PROVIDED MATERIAL:
________
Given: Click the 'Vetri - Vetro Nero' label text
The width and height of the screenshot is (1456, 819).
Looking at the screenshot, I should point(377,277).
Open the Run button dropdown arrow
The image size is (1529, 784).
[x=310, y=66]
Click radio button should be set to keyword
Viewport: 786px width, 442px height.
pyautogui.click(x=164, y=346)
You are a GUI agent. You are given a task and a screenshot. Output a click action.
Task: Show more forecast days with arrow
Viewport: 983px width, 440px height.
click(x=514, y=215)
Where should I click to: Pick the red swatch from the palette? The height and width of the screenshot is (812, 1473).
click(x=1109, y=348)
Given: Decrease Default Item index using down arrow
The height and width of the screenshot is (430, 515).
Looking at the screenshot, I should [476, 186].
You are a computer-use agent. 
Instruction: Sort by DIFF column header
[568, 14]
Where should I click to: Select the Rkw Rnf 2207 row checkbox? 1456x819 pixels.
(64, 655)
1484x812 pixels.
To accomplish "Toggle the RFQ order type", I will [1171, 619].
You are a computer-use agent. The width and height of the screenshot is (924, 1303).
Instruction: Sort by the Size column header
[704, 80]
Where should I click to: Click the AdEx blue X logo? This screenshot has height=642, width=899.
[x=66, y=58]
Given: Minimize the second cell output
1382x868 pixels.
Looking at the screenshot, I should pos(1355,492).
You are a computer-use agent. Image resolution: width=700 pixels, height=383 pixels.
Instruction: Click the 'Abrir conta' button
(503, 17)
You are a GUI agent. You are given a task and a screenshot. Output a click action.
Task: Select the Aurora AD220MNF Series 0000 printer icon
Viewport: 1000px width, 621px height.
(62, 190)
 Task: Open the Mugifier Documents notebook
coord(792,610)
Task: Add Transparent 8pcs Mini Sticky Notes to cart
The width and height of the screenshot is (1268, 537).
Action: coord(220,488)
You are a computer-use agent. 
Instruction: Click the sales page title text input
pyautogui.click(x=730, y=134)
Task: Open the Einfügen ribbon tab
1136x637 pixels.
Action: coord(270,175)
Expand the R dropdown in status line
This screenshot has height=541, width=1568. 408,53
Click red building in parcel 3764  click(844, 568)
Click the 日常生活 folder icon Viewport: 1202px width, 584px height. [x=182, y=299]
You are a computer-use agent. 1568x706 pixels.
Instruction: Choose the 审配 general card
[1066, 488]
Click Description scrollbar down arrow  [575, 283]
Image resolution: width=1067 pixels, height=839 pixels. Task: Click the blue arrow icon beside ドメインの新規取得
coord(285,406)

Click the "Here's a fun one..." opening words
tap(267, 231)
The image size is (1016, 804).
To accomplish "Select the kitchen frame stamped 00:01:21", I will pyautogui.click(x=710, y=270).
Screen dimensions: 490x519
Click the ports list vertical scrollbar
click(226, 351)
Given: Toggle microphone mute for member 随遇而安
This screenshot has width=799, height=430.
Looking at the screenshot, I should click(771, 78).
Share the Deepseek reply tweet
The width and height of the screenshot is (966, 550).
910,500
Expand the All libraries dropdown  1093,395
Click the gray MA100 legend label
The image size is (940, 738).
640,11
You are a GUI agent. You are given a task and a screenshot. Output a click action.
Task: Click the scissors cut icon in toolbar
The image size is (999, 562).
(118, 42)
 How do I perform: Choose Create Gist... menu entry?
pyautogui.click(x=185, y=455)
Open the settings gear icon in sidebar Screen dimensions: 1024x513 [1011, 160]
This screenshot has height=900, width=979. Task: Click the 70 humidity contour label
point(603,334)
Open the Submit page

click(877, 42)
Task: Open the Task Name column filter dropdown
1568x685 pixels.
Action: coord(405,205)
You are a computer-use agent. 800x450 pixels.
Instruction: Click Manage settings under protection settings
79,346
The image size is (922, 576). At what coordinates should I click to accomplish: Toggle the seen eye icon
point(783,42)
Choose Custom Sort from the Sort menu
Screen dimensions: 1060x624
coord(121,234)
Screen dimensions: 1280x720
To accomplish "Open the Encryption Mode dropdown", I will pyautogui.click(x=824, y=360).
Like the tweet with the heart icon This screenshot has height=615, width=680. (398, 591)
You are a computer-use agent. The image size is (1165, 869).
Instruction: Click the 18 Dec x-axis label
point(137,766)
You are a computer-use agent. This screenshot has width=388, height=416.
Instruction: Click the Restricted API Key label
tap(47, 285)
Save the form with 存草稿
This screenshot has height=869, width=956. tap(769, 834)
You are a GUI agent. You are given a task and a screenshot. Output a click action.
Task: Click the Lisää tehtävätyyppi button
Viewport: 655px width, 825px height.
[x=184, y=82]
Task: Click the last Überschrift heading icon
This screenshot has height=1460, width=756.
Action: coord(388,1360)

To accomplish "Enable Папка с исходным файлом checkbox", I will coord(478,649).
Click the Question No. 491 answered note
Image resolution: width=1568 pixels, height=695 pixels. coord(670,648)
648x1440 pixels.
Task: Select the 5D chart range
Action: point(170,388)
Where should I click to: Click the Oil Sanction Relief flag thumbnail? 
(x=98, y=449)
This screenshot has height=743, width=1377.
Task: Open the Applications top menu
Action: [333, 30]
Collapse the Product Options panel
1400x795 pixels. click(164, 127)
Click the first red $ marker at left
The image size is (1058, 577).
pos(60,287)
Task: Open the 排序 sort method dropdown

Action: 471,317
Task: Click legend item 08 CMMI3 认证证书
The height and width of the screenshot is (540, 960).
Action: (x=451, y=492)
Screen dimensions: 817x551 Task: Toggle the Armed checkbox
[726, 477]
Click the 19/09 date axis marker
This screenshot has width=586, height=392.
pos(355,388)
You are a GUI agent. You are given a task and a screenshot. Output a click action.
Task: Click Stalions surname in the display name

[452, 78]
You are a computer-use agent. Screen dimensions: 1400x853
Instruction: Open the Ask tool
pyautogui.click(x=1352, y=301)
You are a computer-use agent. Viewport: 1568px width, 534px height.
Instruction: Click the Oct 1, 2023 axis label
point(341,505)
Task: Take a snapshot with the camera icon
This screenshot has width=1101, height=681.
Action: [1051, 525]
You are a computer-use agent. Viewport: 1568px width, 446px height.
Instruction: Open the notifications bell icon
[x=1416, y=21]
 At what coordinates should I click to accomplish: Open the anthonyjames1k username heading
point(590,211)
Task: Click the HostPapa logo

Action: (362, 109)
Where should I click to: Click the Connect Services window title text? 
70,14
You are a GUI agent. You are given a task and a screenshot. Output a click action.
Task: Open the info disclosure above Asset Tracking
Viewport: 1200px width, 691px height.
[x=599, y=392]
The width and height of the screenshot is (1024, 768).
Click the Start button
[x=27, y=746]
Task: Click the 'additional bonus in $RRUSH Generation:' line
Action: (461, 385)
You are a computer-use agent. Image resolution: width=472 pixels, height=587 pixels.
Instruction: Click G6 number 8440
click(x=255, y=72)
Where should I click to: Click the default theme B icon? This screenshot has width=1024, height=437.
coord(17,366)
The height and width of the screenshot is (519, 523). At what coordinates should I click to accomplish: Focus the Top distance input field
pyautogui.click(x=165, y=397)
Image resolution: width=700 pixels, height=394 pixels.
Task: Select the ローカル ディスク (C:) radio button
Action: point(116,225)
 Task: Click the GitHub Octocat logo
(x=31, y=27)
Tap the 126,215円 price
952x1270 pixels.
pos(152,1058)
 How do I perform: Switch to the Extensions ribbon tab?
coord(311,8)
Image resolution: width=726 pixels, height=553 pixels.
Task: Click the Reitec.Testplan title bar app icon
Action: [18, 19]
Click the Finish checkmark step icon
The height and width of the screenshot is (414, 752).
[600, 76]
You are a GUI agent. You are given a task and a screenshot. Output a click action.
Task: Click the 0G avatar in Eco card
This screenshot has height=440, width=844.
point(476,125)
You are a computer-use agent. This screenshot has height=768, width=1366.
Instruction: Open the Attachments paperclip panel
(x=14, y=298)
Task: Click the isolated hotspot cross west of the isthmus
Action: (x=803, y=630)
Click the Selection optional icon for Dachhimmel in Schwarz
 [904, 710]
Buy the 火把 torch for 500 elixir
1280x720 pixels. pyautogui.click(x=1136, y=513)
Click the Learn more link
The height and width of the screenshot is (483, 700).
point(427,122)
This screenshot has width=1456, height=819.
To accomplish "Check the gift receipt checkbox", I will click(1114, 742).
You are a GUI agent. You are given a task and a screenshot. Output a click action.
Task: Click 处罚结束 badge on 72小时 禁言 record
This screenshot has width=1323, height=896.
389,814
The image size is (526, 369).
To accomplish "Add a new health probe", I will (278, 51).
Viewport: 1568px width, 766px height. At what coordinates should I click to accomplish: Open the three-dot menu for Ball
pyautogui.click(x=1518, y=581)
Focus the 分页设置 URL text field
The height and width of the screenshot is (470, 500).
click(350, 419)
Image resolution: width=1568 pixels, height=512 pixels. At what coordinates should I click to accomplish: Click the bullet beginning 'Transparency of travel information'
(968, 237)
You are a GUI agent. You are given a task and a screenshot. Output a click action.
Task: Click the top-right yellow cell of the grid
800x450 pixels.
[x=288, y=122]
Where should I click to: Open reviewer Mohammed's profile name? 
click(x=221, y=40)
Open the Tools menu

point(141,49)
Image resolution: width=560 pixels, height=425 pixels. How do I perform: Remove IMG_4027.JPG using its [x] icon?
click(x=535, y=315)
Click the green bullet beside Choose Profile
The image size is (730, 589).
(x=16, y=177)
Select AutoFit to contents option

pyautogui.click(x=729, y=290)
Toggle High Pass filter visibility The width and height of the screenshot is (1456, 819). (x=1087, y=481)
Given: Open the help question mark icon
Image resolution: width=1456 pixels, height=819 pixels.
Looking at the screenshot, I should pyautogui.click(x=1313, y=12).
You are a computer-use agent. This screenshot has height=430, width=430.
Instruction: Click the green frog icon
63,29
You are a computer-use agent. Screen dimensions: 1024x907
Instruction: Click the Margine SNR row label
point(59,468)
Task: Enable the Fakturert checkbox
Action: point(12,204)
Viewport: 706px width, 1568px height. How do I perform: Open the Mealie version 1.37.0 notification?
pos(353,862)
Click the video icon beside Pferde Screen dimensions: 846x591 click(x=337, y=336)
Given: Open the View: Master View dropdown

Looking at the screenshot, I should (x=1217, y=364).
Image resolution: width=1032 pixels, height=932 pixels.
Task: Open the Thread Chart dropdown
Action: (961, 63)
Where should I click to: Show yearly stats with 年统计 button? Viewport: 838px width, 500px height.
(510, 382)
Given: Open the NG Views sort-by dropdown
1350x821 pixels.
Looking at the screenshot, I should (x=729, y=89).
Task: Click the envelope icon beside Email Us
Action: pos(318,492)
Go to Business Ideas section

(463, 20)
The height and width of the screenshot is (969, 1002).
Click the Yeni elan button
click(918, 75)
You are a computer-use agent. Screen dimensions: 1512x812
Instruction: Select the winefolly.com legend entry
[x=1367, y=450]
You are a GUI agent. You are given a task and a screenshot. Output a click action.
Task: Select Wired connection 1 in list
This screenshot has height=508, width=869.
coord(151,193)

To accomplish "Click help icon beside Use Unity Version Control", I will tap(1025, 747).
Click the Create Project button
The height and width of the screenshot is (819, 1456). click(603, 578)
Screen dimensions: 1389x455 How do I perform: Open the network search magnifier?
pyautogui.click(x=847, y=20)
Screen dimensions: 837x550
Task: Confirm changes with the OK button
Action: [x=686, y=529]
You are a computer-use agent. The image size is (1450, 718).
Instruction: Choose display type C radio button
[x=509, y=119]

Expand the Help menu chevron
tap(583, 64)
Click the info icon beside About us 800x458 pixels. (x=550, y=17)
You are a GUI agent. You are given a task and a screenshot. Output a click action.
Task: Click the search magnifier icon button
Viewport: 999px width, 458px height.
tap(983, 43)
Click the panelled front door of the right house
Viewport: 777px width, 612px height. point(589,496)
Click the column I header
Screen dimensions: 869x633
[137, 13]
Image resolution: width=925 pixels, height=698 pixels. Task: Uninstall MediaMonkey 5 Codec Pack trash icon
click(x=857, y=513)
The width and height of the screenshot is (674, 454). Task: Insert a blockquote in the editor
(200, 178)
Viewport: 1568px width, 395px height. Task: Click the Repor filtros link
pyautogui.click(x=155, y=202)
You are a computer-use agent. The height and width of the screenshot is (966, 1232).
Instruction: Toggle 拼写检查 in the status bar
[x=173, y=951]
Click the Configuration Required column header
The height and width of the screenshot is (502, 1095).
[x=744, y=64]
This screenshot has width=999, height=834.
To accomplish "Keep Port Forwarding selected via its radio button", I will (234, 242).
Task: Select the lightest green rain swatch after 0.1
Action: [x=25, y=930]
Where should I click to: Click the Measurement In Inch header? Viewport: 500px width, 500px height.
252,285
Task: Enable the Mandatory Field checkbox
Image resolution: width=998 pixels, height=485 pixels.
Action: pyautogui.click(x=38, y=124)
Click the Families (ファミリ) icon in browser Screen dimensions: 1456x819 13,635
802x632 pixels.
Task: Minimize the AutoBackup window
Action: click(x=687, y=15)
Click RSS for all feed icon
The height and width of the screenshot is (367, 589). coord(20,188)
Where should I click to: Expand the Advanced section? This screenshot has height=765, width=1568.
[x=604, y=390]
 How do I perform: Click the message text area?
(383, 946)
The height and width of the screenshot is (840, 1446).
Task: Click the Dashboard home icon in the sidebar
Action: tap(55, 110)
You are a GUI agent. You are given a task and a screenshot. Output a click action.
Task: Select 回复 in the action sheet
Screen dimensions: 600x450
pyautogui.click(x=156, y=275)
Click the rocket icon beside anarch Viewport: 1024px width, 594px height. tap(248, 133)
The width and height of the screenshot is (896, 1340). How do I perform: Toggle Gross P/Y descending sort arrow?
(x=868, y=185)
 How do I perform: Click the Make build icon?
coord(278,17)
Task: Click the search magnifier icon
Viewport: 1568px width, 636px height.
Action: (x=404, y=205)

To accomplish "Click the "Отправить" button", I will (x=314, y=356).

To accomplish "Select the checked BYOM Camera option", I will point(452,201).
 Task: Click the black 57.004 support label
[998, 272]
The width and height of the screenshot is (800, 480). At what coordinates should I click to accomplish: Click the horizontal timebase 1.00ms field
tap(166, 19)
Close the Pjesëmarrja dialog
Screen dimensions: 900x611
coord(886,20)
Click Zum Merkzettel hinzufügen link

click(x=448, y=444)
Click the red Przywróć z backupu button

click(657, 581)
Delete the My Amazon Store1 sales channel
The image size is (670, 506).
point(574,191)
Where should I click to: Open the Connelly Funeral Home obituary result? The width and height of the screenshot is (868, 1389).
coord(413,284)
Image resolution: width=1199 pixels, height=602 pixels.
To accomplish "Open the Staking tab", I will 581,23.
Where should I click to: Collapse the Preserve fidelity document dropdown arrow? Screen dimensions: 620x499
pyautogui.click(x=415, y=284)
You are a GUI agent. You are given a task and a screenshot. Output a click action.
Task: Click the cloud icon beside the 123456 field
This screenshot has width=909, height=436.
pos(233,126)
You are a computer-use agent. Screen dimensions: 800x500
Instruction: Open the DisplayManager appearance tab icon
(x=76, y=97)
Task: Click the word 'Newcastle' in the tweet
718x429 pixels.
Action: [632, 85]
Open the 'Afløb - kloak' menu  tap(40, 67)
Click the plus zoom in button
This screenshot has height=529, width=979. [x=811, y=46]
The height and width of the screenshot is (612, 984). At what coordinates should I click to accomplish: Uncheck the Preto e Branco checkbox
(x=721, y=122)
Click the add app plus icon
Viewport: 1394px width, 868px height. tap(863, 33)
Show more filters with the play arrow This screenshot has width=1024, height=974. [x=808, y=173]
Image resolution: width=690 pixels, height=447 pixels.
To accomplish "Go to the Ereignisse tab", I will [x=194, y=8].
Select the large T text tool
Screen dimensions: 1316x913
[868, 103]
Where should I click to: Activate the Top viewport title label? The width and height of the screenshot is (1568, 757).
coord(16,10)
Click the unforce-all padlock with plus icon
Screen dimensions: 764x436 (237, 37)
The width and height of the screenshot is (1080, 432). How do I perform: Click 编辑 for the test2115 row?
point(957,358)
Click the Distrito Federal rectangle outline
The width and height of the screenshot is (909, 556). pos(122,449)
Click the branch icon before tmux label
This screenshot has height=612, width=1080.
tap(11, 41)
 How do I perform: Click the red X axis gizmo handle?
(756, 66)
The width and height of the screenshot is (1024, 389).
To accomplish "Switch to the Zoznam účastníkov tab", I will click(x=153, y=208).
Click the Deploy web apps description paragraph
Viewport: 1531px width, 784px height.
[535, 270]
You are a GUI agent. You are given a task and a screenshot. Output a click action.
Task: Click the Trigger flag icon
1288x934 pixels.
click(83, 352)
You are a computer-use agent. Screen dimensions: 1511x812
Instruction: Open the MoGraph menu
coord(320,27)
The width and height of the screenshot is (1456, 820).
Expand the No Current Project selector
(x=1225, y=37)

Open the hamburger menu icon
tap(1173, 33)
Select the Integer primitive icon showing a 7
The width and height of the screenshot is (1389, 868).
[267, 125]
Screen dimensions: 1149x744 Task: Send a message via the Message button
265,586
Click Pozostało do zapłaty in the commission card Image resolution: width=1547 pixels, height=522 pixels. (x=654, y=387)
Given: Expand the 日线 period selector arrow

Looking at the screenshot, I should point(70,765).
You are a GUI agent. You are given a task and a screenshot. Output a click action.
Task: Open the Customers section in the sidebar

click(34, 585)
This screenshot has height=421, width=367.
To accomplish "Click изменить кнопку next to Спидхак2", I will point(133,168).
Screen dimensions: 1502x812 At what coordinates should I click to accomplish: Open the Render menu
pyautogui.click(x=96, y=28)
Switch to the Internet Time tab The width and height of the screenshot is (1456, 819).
________
REQUIRED TASK: Starting at the line with "The width and height of the screenshot is (800, 480)." and ending at the line with "point(957,358)", write out those lines from the records above as a numbered list. Skip any blank lines.

SOLUTION BELOW:
1. The width and height of the screenshot is (800, 480). At what coordinates should I click to accomplish: Click the horizontal timebase 1.00ms field
2. tap(166, 19)
3. Close the Pjesëmarrja dialog
4. Screen dimensions: 900x611
5. coord(886,20)
6. Click Zum Merkzettel hinzufügen link
7. click(x=448, y=444)
8. Click the red Przywróć z backupu button
9. click(657, 581)
10. Delete the My Amazon Store1 sales channel
11. The image size is (670, 506).
12. point(574,191)
13. Where should I click to: Open the Connelly Funeral Home obituary result? The width and height of the screenshot is (868, 1389).
14. coord(413,284)
15. Image resolution: width=1199 pixels, height=602 pixels.
16. To accomplish "Open the Staking tab", I will 581,23.
17. Where should I click to: Collapse the Preserve fidelity document dropdown arrow? Screen dimensions: 620x499
18. pyautogui.click(x=415, y=284)
19. You are a GUI agent. You are given a task and a screenshot. Output a click action.
20. Task: Click the cloud icon beside the 123456 field
21. This screenshot has width=909, height=436.
22. pos(233,126)
23. You are a computer-use agent. Screen dimensions: 800x500
24. Instruction: Open the DisplayManager appearance tab icon
25. (x=76, y=97)
26. Task: Click the word 'Newcastle' in the tweet
27. 718x429 pixels.
28. Action: [632, 85]
29. Open the 'Afløb - kloak' menu  tap(40, 67)
30. Click the plus zoom in button
31. This screenshot has height=529, width=979. [x=811, y=46]
32. The height and width of the screenshot is (612, 984). At what coordinates should I click to accomplish: Uncheck the Preto e Branco checkbox
33. (x=721, y=122)
34. Click the add app plus icon
35. Viewport: 1394px width, 868px height. tap(863, 33)
36. Show more filters with the play arrow This screenshot has width=1024, height=974. [x=808, y=173]
37. Image resolution: width=690 pixels, height=447 pixels.
38. To accomplish "Go to the Ereignisse tab", I will [x=194, y=8].
39. Select the large T text tool
40. Screen dimensions: 1316x913
41. [868, 103]
42. Where should I click to: Activate the Top viewport title label? The width and height of the screenshot is (1568, 757).
43. coord(16,10)
44. Click the unforce-all padlock with plus icon
45. Screen dimensions: 764x436 (237, 37)
46. The width and height of the screenshot is (1080, 432). How do I perform: Click 编辑 for the test2115 row?
47. point(957,358)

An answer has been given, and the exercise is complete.